The transactional database table contains over 30 million rows. Every night after the latest rows are imported, we will drop and then rebuild one of the (history) tables which contains another 30 million rows, before making use of this table to then build several other tables. It will drop the table, rebuild using a SELECT ... INTO and then create non-clustered indexes.
This takes > 1 hour and fries the VM and uses little CPU but all of the available memory.
I have tried rewriting the lengthy stored procedure to not rebuild the tables, and only use MERGE statements to insert or update only the records where a transaction has been received overnight. This is no quicker (and I have seen lots of documentation suggesting MERGE uses more resource, reads, writes, etc).
I am now at a loss on how to improve the performance of this after using Live Query Statistics to implement suggested indexes.

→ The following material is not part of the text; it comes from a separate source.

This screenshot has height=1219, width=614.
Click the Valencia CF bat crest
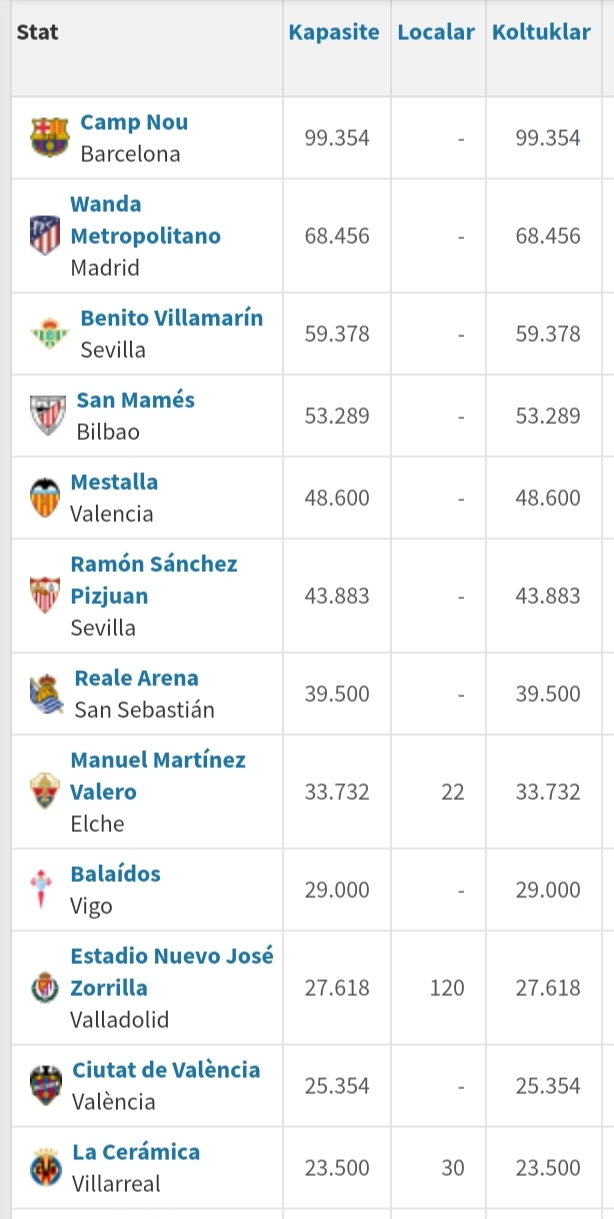(45, 498)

I have been looking at partitioning the large table > 30 million rows and increasing the RAM to 64 GB.
When I run query statistics there are no other suggestions however it is extremely slow and sits on query progress of 100% for a long time despite the activity monitor suggesting that it has already moved onto the next query.

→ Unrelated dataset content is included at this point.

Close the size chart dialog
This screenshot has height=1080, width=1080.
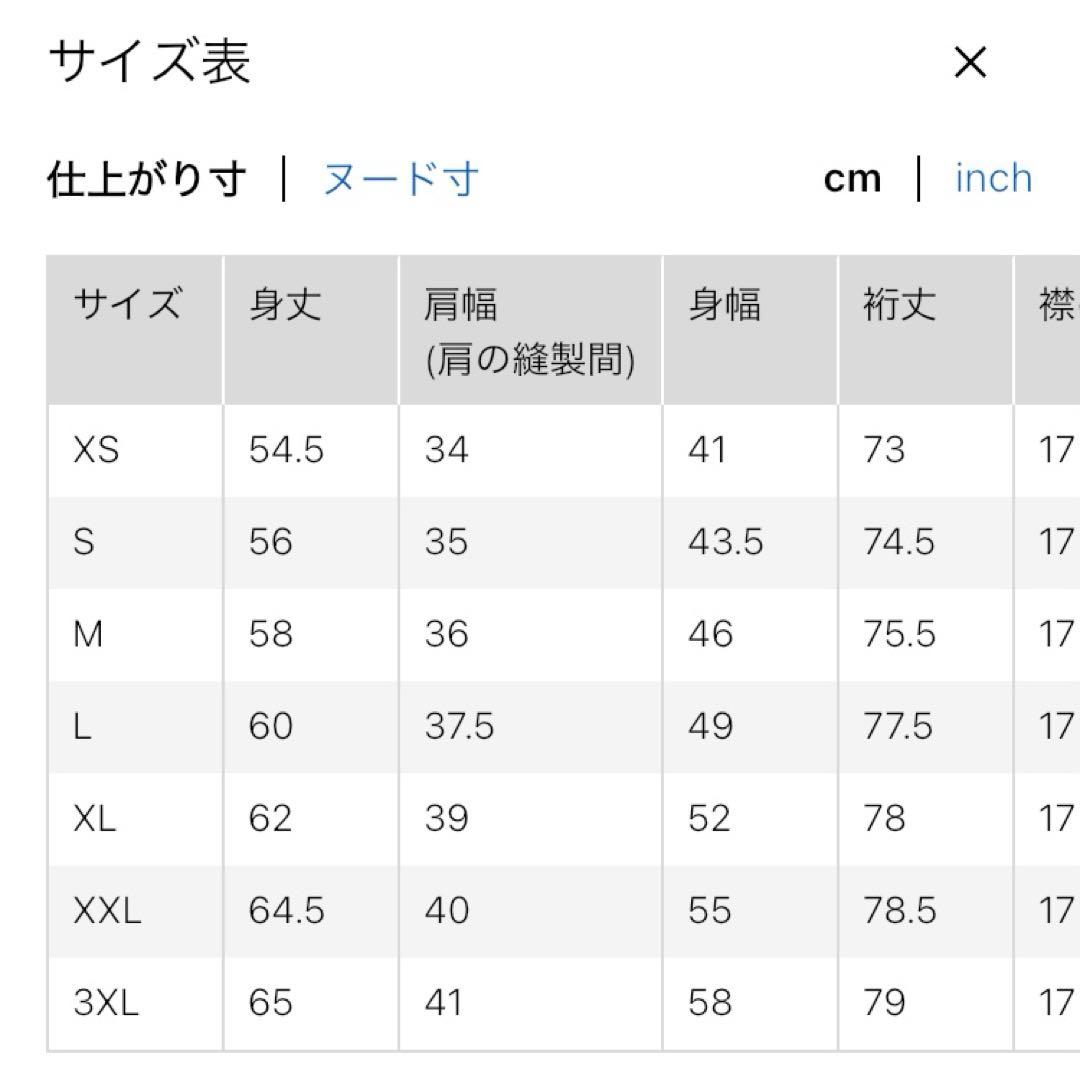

30% query cost relative to the batch was associated to inserting the index on the 30m row (history) table.
Are there any other suggestions?
Should I go back to using MERGE statements and only updating unique records that have been received overnight (rather than rebuilding the whole fact table)?
Any advice would be greatly received.
Improve performance of SQL fact table building following ETL process overnight involving > 30 million rows.